Cryptocurrency will soon be subject to special legislation in the European Union. Indeed, the European Parliament recently approved the first piece of EU legislation for tracing transfers of crypto-assets. This is the first step towards the adoption of the Regulation on information accompanying transfers of funds and certain crypto-assets, proposed by the Commission in 2021.
The proposed Regulation includes the introduction of the travel rule in the field of crypto assets. This would allow crypto-institutions to share information with one another on electronic transfers in order to ensure a safe journey. The aim is to ensure the possibility to trace transactions and to block any suspicious kind. It is a significant measure, as it effectively subjects crypto-assets to the same rules as traditional ones.
The Regulation on transfers goes hand in hand with MiCA, the Regulation on markets in crypto-assets, set to enter into force next year. MiCA aims to ensure a coherent legal framework for those crypto-assets not covered by existing financial services legislations, thus protecting players, especially consumers and investors, and promoting integrity and financial stability in the internal market. For this to happen, MiCA introduces rules of disclosure and transparency.
These measures fit in the broad digital transformation strategy the EU is carrying out in order to make Europe fit for the digital age. While promising and innovative, crypto-assets carry a large number of risks. If not regulated, they can have a severe impact on consumers, the environment and the EU internal market, thus compromising the mission of the Union. This is why it is necessary for the Union to act towards the creation of an efficient legal framework.
These measures come after years of debate over crypto-assets. Indeed, not only do new types of assets need to be studied thoroughly from a legal and economic perspective, but they also have to be given time to evolve without restrictive laws. It remains an open question whether these laws are, indeed, too restrictive.
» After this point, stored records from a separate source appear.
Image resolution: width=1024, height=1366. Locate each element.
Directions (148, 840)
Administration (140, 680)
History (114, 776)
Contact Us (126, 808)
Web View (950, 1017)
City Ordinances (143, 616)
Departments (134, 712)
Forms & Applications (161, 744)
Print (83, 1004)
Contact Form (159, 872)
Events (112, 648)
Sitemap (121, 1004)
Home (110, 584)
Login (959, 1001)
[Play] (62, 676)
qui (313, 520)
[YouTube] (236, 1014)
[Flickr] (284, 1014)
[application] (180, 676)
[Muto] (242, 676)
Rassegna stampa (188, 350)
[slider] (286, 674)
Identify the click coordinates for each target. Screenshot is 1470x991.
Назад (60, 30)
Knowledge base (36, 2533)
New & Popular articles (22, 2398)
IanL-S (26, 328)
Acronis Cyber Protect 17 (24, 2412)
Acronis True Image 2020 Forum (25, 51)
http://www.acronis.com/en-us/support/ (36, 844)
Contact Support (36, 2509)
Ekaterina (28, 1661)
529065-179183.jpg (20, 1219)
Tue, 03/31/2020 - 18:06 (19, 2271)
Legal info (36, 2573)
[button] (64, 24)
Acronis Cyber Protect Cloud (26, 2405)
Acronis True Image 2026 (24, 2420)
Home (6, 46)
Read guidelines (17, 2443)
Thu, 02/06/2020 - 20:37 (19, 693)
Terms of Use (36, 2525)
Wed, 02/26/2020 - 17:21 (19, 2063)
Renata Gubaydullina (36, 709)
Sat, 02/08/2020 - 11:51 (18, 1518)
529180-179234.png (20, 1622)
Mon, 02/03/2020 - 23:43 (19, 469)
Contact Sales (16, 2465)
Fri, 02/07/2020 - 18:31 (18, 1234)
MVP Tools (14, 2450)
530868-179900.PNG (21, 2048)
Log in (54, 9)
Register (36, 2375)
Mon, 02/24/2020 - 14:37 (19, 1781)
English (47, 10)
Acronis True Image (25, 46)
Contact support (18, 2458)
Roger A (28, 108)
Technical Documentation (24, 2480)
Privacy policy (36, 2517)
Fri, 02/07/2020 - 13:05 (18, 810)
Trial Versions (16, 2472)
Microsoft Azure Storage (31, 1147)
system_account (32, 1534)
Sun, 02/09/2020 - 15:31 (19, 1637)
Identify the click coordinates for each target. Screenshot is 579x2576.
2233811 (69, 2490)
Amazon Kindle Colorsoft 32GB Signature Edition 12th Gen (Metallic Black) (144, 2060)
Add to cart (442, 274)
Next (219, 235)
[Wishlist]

Something is certain: thanks to the new transparency obligations, cryptos won’t anymore be a safe space to hide for those who wish to remain anonymous.
In the meantime, the European Banking Authority (EBA) and the European Securities and Markets Authority (ESMA) are working on the technical standards and guidelines that will implement certain provisions of the regulation. Time (and implementation) will tell if these measures can effectively regulate crypto markets, without squashing their potential.